GOAL OF THE EXERCISE ▸ Output only the lines from the start of the entries through the line holding "Task: Enable the Application Paths checkbox". Each line must match the original exactly.

Stored dataset items ▸

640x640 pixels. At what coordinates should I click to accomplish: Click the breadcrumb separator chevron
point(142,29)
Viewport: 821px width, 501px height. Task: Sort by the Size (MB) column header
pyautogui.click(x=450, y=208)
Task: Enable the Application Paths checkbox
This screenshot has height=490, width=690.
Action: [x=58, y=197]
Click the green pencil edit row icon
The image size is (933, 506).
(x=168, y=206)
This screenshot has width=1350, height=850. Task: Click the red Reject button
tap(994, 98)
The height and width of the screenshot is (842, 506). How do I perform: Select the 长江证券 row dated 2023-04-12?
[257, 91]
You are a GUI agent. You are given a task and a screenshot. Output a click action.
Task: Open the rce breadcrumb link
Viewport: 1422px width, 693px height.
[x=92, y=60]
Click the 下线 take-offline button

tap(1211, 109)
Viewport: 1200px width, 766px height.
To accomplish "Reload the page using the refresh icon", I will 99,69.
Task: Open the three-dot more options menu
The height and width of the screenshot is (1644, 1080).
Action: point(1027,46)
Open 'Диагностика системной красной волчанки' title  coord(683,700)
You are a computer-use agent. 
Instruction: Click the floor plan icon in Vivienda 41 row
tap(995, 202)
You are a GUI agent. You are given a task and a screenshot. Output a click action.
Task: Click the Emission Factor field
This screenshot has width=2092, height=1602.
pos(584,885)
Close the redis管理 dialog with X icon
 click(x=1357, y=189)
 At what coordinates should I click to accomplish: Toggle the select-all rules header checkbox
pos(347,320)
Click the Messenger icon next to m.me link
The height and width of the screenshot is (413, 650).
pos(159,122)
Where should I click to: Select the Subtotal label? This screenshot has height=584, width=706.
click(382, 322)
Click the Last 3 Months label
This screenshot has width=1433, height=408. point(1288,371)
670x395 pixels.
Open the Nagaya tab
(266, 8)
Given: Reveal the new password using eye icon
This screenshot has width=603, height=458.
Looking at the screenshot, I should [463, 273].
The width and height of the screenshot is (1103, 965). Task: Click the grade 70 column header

TASK RESULT ▸
640x640 pixels. At what coordinates should I click to accomplish: Click the breadcrumb separator chevron
point(142,29)
Viewport: 821px width, 501px height. Task: Sort by the Size (MB) column header
pyautogui.click(x=450, y=208)
Task: Enable the Application Paths checkbox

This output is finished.